Rewind to over a year ago when I first started working with Reyna. I walked into her living room and met a girl hunched in her seat with baggy black clothing and her hair covering face. She avoided eye contact and mostly answered questions by mumbling, “I don’t know.” Week after week, I invited Reyna to go on a five-minute walk with me and she always refused because people might see her. She had struggled for years with depression and had survived a suicide attempt a few months prior. Online and in-person classes both triggered her and she was terrified for high school and what might face her ahead. However, as it turns out, Reyna really enjoys playing Uno. I started playing with her and her mother, and bit by bit, I saw Reyna’s sweet and clever personality begin to peek through.
In therapy, Reyna did the hard work of processing deep feelings. In her rehabilitation contacts with me, Reyna learned to use her favorite activities to lift her mood and to reconnect with family and friends. She started to go for walks, learn new games, and reignited some old hobbies. Along with her mother, Reyna learned the symptoms of anxiety and depression. Reyna began to use more specific words to identify and describe these feelings in English and Spanish. She and her mother collaborated on strategies to address her triggers before they happened. Whereas just sending an email was once a daunting task, Reyna began to communicate more easily about her feelings and needs with school staff, her mental health team, and her family. At the same time, Reyna’s mother soaked up new skills for supporting her daughter, such as learning to listen better and create an emotionally safe environment. Thoughts of self-harm persisted, but Reyna began to regularly tell a trusted adult when these occurred and her family rallied with her team to support her. Reyna openly told us when she figured out where her parents stored medications and sharps, and asked for help disposing of her own secret stash.
Fast forward to today, and Reyna is in the last leg of treatment. It has been several months since she’s even thought about hurting herself. Every time I see her, she has a smile and a joke; her enthusiasm for the arts bubbles over. Reyna is practicing her new skills more independently. She is also excitedly exploring resources in her school and community to provide her with a sense of belonging and added support. As she put it, “I actually want to get up in the morning and I don’t get as irritable. I know I’m going to be ok.”

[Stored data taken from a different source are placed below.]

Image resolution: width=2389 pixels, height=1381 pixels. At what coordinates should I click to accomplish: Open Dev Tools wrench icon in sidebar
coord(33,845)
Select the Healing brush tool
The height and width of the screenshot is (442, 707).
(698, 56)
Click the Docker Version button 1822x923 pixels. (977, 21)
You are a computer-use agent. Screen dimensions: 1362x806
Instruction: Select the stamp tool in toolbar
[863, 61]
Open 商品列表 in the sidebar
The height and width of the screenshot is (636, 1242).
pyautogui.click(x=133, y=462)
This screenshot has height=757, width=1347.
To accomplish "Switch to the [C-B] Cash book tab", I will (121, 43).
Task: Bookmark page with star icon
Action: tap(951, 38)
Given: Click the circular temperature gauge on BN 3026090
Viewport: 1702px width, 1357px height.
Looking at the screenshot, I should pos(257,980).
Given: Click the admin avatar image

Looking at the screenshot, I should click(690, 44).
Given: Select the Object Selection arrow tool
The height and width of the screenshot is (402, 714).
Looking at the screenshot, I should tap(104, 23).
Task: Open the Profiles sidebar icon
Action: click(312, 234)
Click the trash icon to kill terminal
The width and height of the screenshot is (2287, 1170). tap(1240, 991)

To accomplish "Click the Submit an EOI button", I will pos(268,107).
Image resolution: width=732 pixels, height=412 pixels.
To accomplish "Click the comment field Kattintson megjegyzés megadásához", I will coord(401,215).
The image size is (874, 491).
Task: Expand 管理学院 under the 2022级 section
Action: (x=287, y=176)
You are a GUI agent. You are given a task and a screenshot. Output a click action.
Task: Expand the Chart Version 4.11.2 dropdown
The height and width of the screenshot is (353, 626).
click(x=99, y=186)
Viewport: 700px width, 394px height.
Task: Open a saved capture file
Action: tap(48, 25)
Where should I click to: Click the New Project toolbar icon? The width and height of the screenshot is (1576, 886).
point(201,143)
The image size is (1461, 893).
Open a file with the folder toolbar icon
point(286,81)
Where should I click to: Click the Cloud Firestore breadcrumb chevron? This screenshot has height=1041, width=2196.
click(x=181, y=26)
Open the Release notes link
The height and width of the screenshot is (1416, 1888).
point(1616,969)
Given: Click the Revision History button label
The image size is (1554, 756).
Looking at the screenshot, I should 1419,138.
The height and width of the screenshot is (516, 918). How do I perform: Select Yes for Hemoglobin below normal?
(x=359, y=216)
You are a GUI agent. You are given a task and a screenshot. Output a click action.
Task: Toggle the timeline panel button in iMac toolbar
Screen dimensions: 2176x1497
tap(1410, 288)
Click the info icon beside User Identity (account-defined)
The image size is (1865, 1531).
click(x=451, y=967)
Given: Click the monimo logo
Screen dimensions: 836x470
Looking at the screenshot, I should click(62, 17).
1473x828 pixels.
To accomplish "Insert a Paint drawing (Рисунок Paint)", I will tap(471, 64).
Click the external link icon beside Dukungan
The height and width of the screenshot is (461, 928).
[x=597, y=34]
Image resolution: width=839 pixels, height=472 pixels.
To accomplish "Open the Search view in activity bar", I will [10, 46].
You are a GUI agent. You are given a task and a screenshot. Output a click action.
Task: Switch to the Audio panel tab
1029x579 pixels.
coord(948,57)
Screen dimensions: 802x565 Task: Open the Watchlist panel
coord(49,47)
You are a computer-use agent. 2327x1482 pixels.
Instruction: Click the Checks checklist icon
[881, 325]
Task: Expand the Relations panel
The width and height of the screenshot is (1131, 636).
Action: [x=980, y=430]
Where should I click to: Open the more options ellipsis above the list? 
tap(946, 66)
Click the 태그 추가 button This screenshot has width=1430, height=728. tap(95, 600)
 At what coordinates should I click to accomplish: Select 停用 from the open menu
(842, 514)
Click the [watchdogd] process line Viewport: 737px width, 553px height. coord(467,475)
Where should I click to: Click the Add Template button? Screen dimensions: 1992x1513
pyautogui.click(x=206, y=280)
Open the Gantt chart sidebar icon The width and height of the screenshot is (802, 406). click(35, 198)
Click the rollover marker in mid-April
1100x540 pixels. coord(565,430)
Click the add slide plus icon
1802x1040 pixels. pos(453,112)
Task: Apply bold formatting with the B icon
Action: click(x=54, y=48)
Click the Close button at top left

With healing comes greater outward focus for Reyna; she is establishing new patterns of interaction with her family as they all heal from the trauma they’ve experienced over the last couple of years. She hopes that her parents won’t worry so much anymore and will “take care of themselves too.” Reyna is making friends and she proudly announces to me each time she talks to someone new. Although she is glad for summer vacation, Reyna absolutely cannot wait to dive into extracurricular activities when she enters high school. Someday, Reyna would like to be a graphic artist or a therapist. Although I will miss her when we end treatment, I can’t wait to send her off into the brilliant future that lies ahead.